The knowledge economy has transformed business processes by elevating the role of innovation as the core production process and the main enabler of business success. As a result, the role of the employee also changed. Employees in the knowledge economy are required to do brainwork most of the time to incorporate knowledge into new applications and innovate new products, processes, and services. To a great extent the knowledge intensity of business processes and the workforce is brought about by an increased demand in the market for knowledge. The customers of the knowledge economy are knowledge thirsty, creating more demand for knowledge intensive products. Knowledge gets cycled and recycled through the innovation process to make new products, which in turn increase the body of knowledge that gets fed again into the production process as illustrated in Exhibit 1.1.
In the industrial economy, organizations were able to secure a strong competitive position for a greater number of years. Once a competitive position was secured, organizations then created and maximized value through a process of optimization (or economizing). Organizations that performed well were those that optimized their production process by shortening the time of production, improving the quality of the end product, and reducing the number of employees assigned to any single task (read also more about opportunity IT Asset Management). Value creation then was dependent more on an organization's industrial capability and capital budgetingits tangible and financial assets.
In the knowledge economy this is not the case anymore. For one thing, to maintain a competitive position, regardless of its strength, for a long period of time is not possible with the short life cycles of knowledge and the high rate of innovation. Though optimization, as a process, is equally important in the knowledge economy, it alone cannot create or maximize value. The only way to create value in the knowledge economy is by adopting innovation as the core business process. An organization's ability to create value depends on its innovation process, its intellectual resources, and the creativity of its workforce its intellectual assets.
Innovation has been an important driver since the dawn of humanity, but now it is the main driver of business performance. The knowledge economy is all about the speed with which markets and business embrace and create change.16 It is about the creation and production of new knowledge and new applications of old knowledge to deal with short or much shorter compared to that under the industrial economy product life cycles. Knowledge and intellectual resources are not only the raw materials for production, but once developed into defined methods become the main process of production as well (hence the innovation process).

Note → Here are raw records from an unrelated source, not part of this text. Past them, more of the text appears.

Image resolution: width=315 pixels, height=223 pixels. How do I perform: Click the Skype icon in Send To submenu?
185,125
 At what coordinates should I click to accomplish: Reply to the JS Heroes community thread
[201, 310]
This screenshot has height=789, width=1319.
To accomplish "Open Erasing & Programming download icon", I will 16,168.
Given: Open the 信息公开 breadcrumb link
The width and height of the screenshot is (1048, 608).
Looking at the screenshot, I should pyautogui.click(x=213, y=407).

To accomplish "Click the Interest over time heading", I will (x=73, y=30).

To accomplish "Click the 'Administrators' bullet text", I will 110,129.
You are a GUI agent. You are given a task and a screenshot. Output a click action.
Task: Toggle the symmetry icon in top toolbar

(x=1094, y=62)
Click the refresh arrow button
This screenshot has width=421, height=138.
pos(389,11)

A new computer game, for example, has the same tangible material used in older products. The tangible material is abundant and is not critical to the product. The most important and valuable raw material that goes into the production of the computer game, however, is intangible. Artwork, graphics, ideas, and the technology are what makes it all happen and distinguish one game from another.
The extensive use of intangibles as raw resources is not limited to the high-tech, chemical, and consumer products industries. Organizations in traditional industries found it hard to succeed without a strong commitment to innovation as well. Organizations in traditional industries are continually pushed into this fast lane of innovation. While new technological applications have presented them with new challenges, they have also opened a world of opportunities.
In one of the most traditional industries, oil, British Petroleum was able to use technological advances to innovate its drilling activities. As a result, the company invented the smart drill, which in turn reduced the company's production costs and enabled it to produce new products that emit fewer pollutants into the atmosphere.
In the steel industry, organizations that innovate are able to excel, while others just struggle to survive. Faced with the danger of extinction, Norton Steel innovated the way it makes and sells steel. The company survived tough economic times by incorporating its customers' input into the composition of the steel it produces. Coming from its customers, knowledge, like iron, became a raw material and, like steel, became a product.
With intellectual resources forming the majority of the required raw materials for production, the knowledge economy has created a demand for new ideas that can be processed through innovation into new products and services. But machines do not produce ideas. Even artificial intelligence computer engineers have not been able to create a computer that can think like a human brain. Until they succeed, if ever, the human mind is the primary machine that organizations need to generate new knowledge and innovation.